** WHAT IS REQUIRED **
An exact copy of the listing is needed, with every line kept.

** DATASET RECORDS **
|---|

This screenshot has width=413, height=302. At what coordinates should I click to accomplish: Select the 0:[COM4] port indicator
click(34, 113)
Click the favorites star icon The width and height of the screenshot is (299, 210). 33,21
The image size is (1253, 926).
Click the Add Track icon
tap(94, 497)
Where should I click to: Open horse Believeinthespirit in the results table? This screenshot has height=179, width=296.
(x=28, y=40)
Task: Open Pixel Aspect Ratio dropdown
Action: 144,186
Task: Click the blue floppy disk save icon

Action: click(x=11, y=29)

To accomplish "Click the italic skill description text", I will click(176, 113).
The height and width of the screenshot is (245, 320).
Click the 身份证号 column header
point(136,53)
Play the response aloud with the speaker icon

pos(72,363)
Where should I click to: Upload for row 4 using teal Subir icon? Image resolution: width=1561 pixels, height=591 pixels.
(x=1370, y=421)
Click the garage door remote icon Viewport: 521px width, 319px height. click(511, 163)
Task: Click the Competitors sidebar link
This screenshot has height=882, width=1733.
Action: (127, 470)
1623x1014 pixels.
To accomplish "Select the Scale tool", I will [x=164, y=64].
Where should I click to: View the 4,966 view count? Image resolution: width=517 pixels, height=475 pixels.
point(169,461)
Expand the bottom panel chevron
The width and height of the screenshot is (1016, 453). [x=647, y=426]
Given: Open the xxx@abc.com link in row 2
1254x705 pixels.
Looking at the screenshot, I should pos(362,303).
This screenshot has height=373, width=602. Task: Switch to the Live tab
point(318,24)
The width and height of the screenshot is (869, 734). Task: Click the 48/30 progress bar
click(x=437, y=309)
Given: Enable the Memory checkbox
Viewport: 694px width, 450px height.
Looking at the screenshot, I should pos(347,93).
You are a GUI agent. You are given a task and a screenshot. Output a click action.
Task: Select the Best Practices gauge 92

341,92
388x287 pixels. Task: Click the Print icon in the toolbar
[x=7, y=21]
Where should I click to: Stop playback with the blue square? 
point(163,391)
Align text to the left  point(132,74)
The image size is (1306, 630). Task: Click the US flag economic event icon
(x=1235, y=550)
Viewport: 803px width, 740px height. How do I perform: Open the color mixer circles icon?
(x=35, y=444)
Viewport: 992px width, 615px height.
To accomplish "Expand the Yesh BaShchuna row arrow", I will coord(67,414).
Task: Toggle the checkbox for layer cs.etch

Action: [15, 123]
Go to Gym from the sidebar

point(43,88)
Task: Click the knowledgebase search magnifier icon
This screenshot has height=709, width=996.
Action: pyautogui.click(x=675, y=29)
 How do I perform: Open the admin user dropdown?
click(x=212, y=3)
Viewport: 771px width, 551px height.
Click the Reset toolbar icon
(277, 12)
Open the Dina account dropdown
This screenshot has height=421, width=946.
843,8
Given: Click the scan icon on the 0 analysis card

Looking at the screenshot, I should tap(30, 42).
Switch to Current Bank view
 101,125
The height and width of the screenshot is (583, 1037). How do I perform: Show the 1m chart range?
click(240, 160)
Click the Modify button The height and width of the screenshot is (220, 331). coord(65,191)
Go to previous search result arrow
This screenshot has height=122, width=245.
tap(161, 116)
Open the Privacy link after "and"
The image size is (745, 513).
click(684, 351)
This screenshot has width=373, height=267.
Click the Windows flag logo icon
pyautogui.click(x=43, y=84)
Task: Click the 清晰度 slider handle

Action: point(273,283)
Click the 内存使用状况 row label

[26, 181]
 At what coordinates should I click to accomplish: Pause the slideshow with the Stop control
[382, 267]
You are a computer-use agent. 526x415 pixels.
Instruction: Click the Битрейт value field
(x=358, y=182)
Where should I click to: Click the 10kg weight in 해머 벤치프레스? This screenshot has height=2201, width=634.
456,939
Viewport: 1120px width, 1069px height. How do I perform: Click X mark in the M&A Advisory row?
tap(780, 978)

|---|

** RESULT OF THIS TASK **
This screenshot has width=413, height=302. At what coordinates should I click to accomplish: Select the 0:[COM4] port indicator
click(34, 113)
Click the favorites star icon The width and height of the screenshot is (299, 210). 33,21
The image size is (1253, 926).
Click the Add Track icon
tap(94, 497)
Where should I click to: Open horse Believeinthespirit in the results table? This screenshot has height=179, width=296.
(x=28, y=40)
Task: Open Pixel Aspect Ratio dropdown
Action: 144,186
Task: Click the blue floppy disk save icon

Action: click(x=11, y=29)

To accomplish "Click the italic skill description text", I will click(176, 113).
The height and width of the screenshot is (245, 320).
Click the 身份证号 column header
point(136,53)
Play the response aloud with the speaker icon

pos(72,363)
Where should I click to: Upload for row 4 using teal Subir icon? Image resolution: width=1561 pixels, height=591 pixels.
(x=1370, y=421)
Click the garage door remote icon Viewport: 521px width, 319px height. click(511, 163)
Task: Click the Competitors sidebar link
This screenshot has height=882, width=1733.
Action: (127, 470)
1623x1014 pixels.
To accomplish "Select the Scale tool", I will [x=164, y=64].
Where should I click to: View the 4,966 view count? Image resolution: width=517 pixels, height=475 pixels.
point(169,461)
Expand the bottom panel chevron
The width and height of the screenshot is (1016, 453). [x=647, y=426]
Given: Open the xxx@abc.com link in row 2
1254x705 pixels.
Looking at the screenshot, I should pos(362,303).
This screenshot has height=373, width=602. Task: Switch to the Live tab
point(318,24)
The width and height of the screenshot is (869, 734). Task: Click the 48/30 progress bar
click(x=437, y=309)
Given: Enable the Memory checkbox
Viewport: 694px width, 450px height.
Looking at the screenshot, I should pos(347,93).
You are a GUI agent. You are given a task and a screenshot. Output a click action.
Task: Select the Best Practices gauge 92

341,92
388x287 pixels. Task: Click the Print icon in the toolbar
[x=7, y=21]
Where should I click to: Stop playback with the blue square? 
point(163,391)
Align text to the left  point(132,74)
The image size is (1306, 630). Task: Click the US flag economic event icon
(x=1235, y=550)
Viewport: 803px width, 740px height. How do I perform: Open the color mixer circles icon?
(x=35, y=444)
Viewport: 992px width, 615px height.
To accomplish "Expand the Yesh BaShchuna row arrow", I will coord(67,414).
Task: Toggle the checkbox for layer cs.etch

Action: [15, 123]
Go to Gym from the sidebar

point(43,88)
Task: Click the knowledgebase search magnifier icon
This screenshot has height=709, width=996.
Action: pyautogui.click(x=675, y=29)
 How do I perform: Open the admin user dropdown?
click(x=212, y=3)
Viewport: 771px width, 551px height.
Click the Reset toolbar icon
(277, 12)
Open the Dina account dropdown
This screenshot has height=421, width=946.
843,8
Given: Click the scan icon on the 0 analysis card

Looking at the screenshot, I should tap(30, 42).
Switch to Current Bank view
 101,125
The height and width of the screenshot is (583, 1037). How do I perform: Show the 1m chart range?
click(240, 160)
Click the Modify button The height and width of the screenshot is (220, 331). coord(65,191)
Go to previous search result arrow
This screenshot has height=122, width=245.
tap(161, 116)
Open the Privacy link after "and"
The image size is (745, 513).
click(684, 351)
This screenshot has width=373, height=267.
Click the Windows flag logo icon
pyautogui.click(x=43, y=84)
Task: Click the 清晰度 slider handle

Action: point(273,283)
Click the 内存使用状况 row label

[26, 181]
 At what coordinates should I click to accomplish: Pause the slideshow with the Stop control
[382, 267]
You are a computer-use agent. 526x415 pixels.
Instruction: Click the Битрейт value field
(x=358, y=182)
Where should I click to: Click the 10kg weight in 해머 벤치프레스? This screenshot has height=2201, width=634.
456,939
Viewport: 1120px width, 1069px height. How do I perform: Click X mark in the M&A Advisory row?
tap(780, 978)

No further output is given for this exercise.